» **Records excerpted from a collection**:
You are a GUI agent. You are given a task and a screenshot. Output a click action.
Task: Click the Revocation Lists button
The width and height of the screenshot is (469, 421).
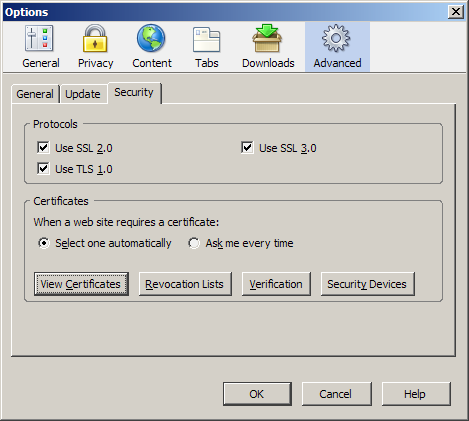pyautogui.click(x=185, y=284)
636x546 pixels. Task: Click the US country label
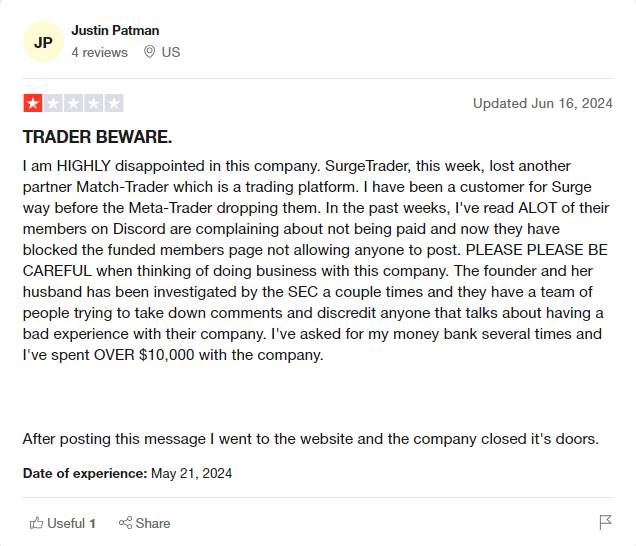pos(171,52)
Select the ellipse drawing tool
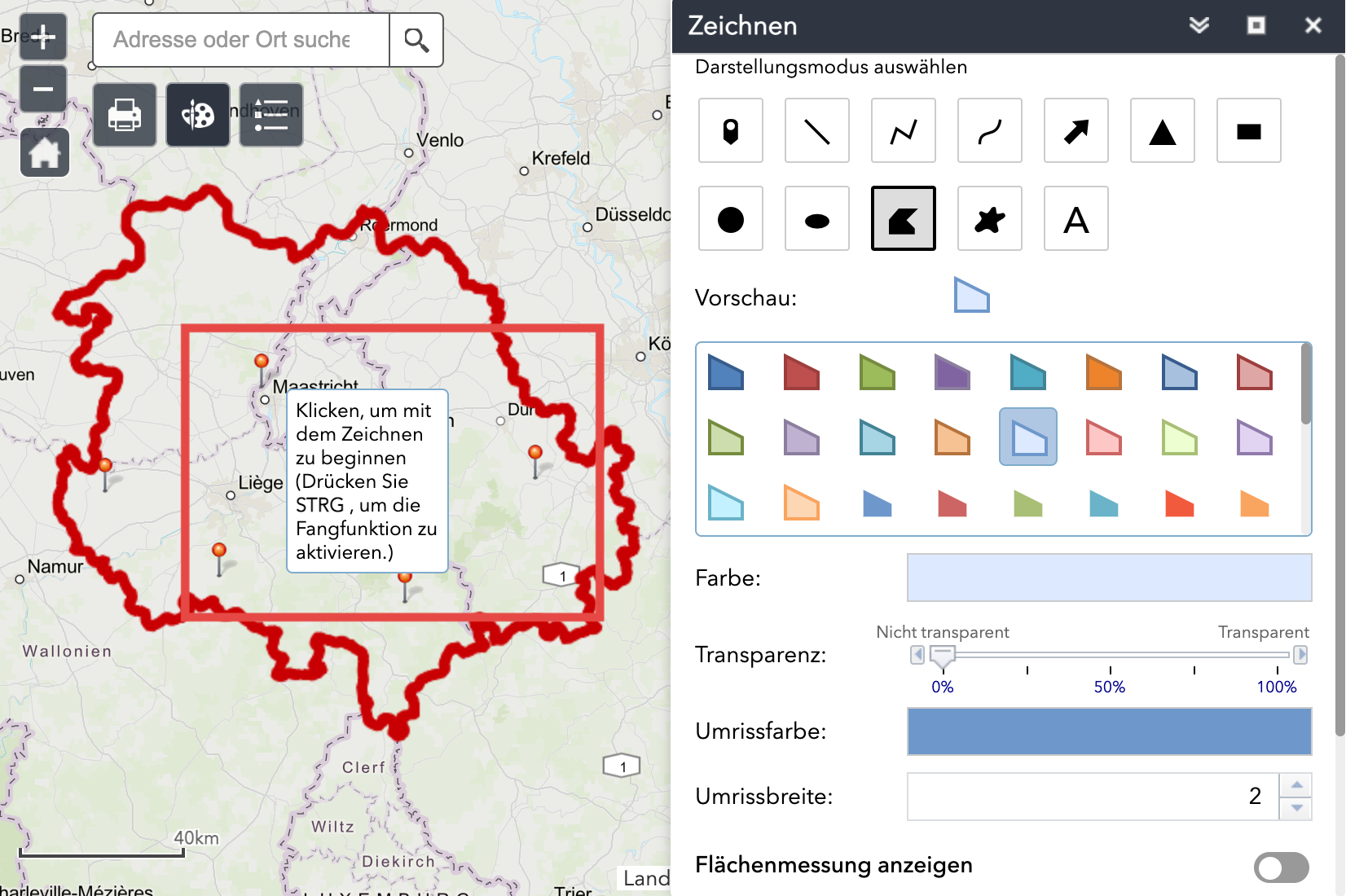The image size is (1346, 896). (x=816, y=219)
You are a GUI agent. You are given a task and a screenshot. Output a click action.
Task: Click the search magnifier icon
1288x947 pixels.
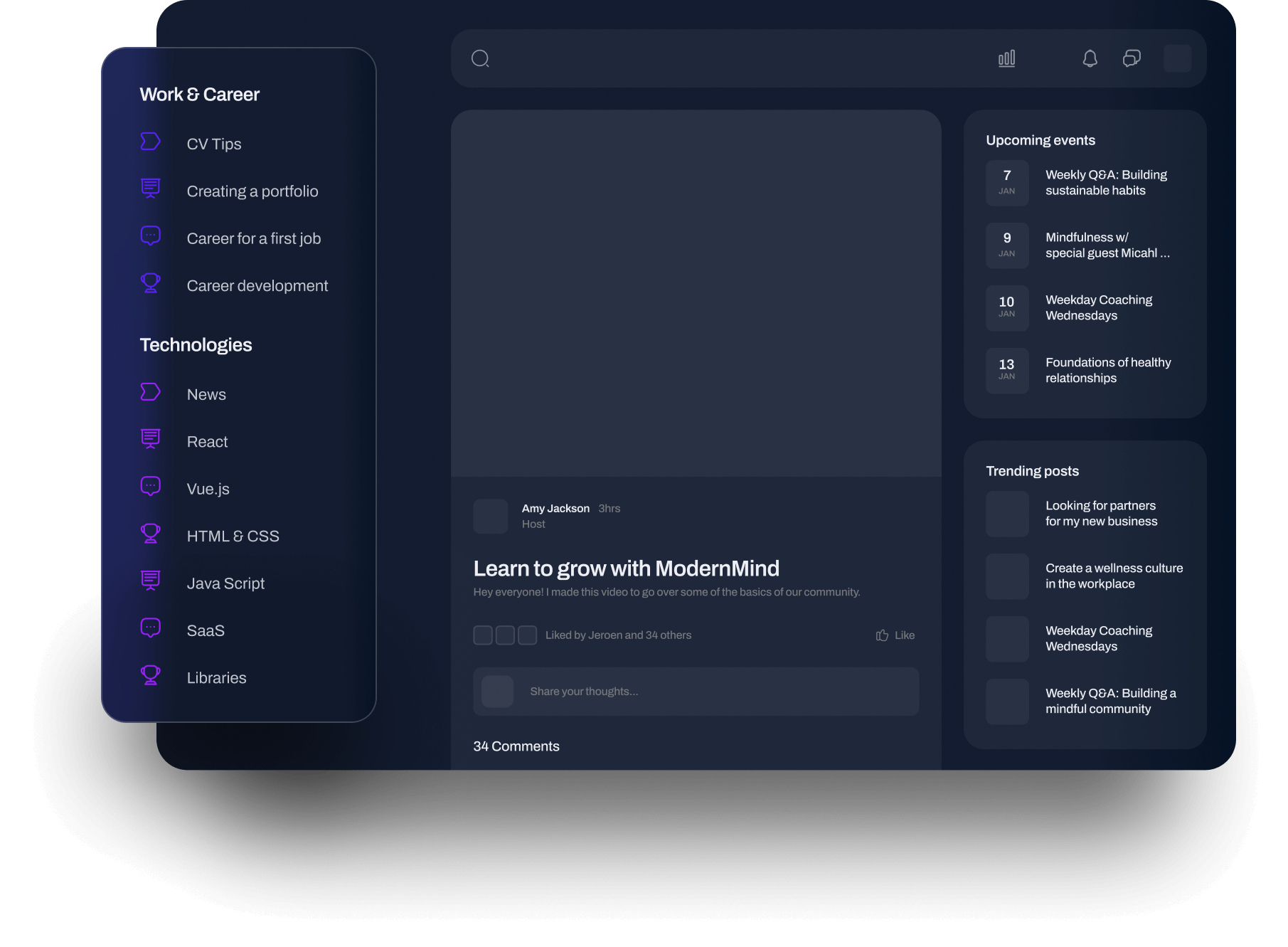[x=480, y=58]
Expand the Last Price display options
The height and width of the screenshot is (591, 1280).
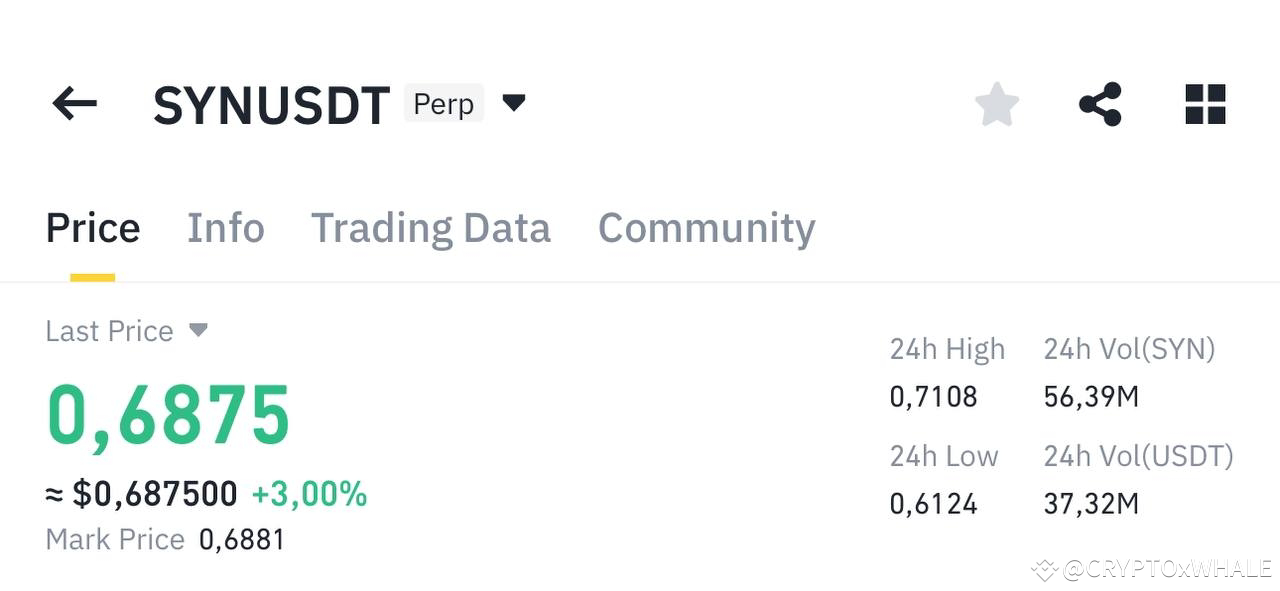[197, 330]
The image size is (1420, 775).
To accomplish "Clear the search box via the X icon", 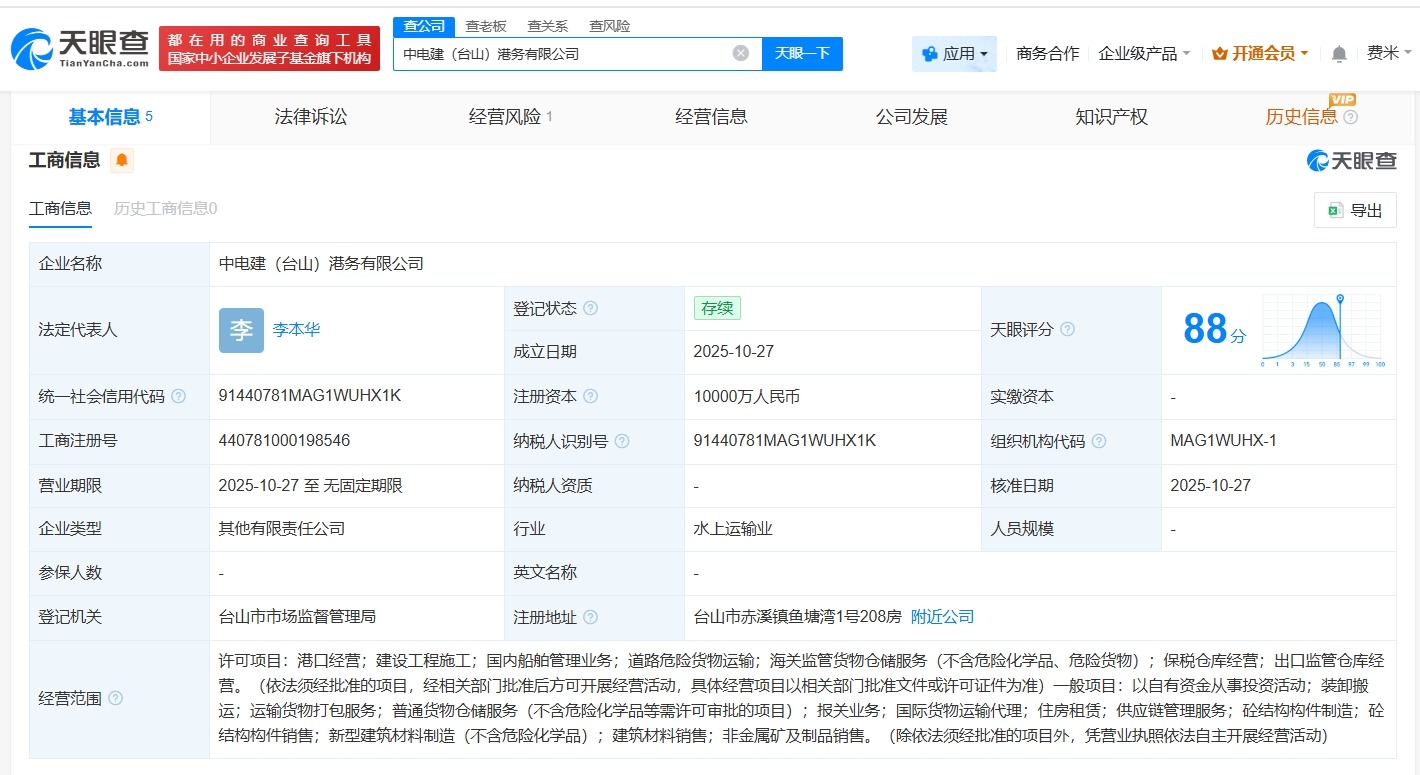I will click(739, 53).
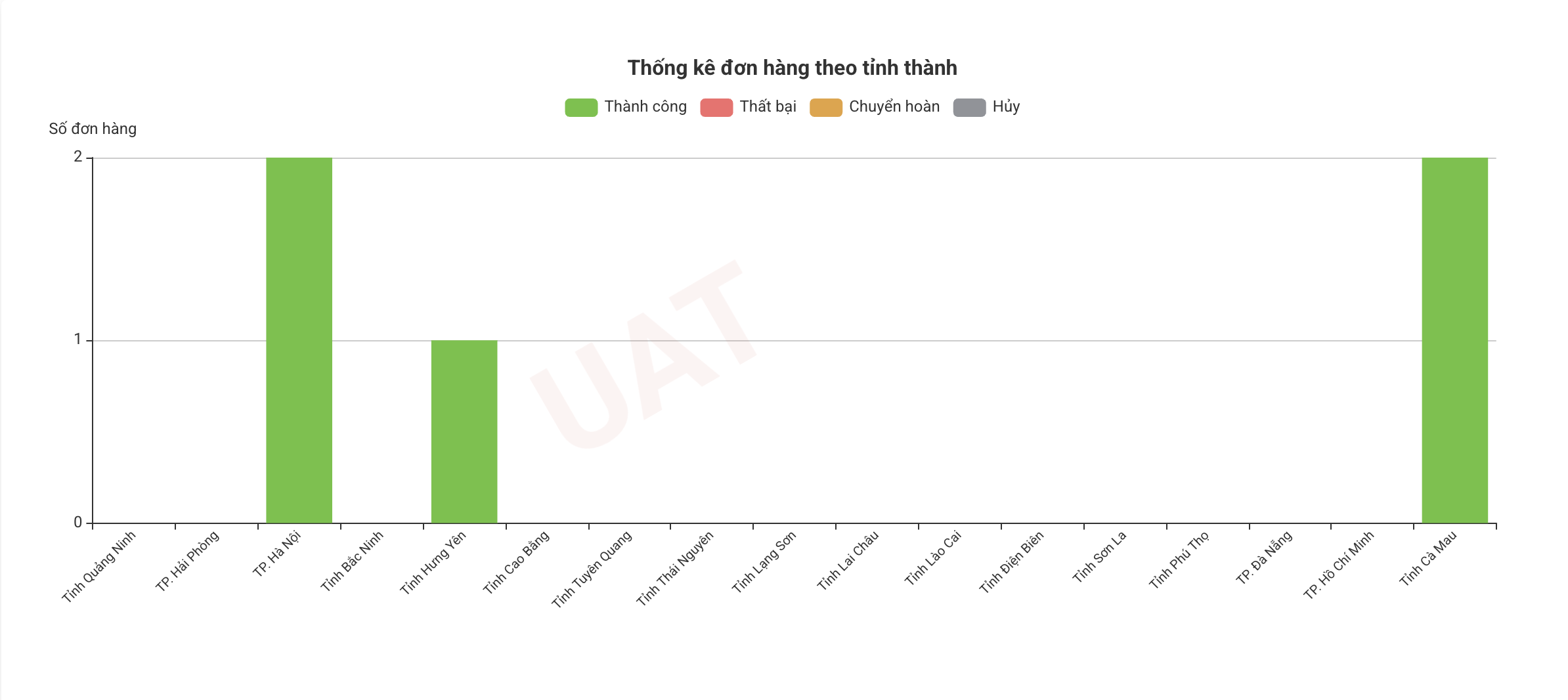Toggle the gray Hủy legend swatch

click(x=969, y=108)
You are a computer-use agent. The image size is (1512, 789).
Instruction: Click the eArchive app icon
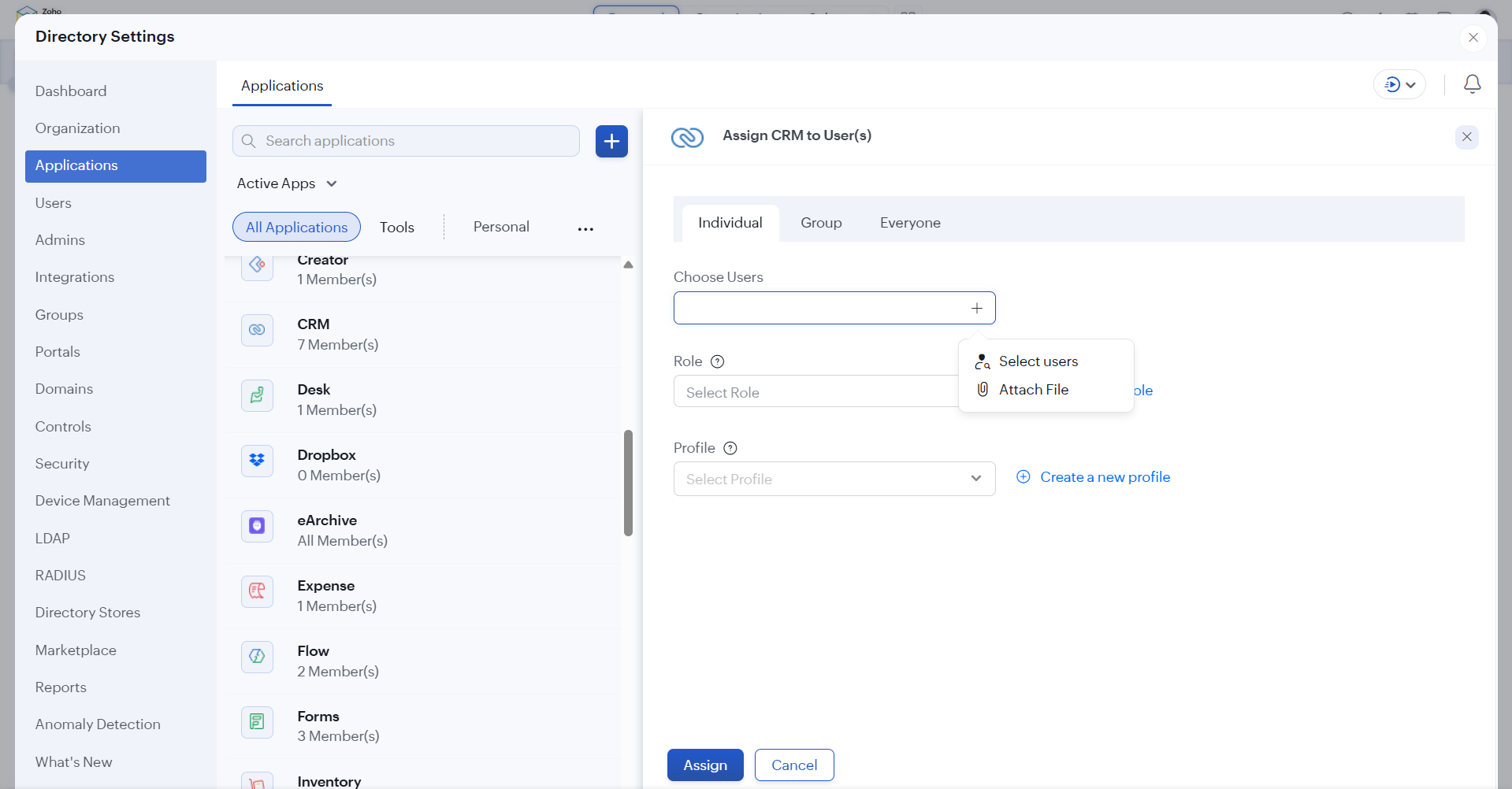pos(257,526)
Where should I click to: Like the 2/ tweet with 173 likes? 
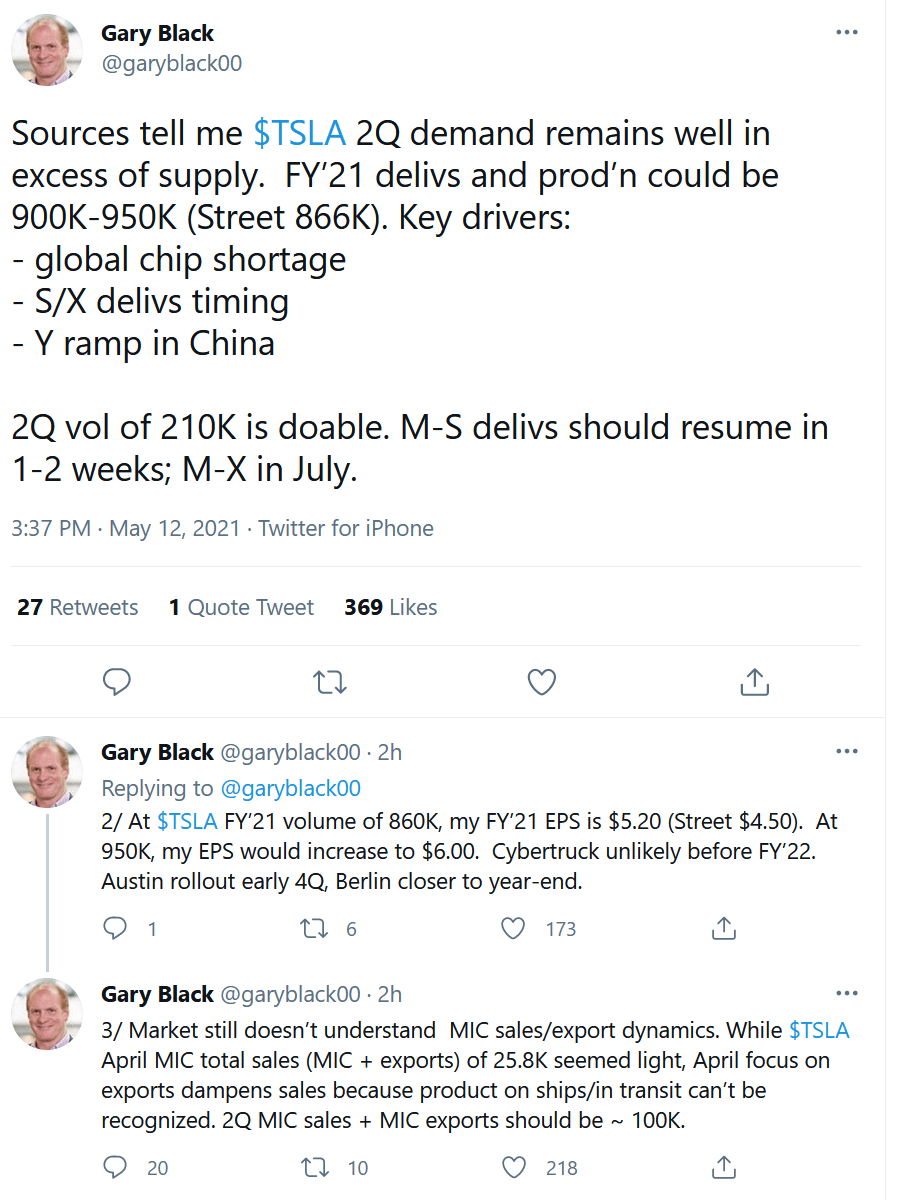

» **What to produce**: The answer must be the lines of the entries above, written out exactly from the first through the one with "The image size is (1420, 775).", and no pictures.

» **Task answer**:
You are a GUI agent. You are given a task and a screenshot. Output a click action.
Task: Click the Revocation Lists button
The width and height of the screenshot is (469, 421).
pyautogui.click(x=185, y=284)
636x546 pixels. Task: Click the US country label
pos(171,52)
Select the ellipse drawing tool
The image size is (1346, 896). (x=816, y=219)
You are a GUI agent. You are given a task and a screenshot. Output a click action.
Task: Click the search magnifier icon
1288x947 pixels.
[x=480, y=58]
Expand the Last Price display options
The height and width of the screenshot is (591, 1280).
[197, 330]
The image size is (1420, 775).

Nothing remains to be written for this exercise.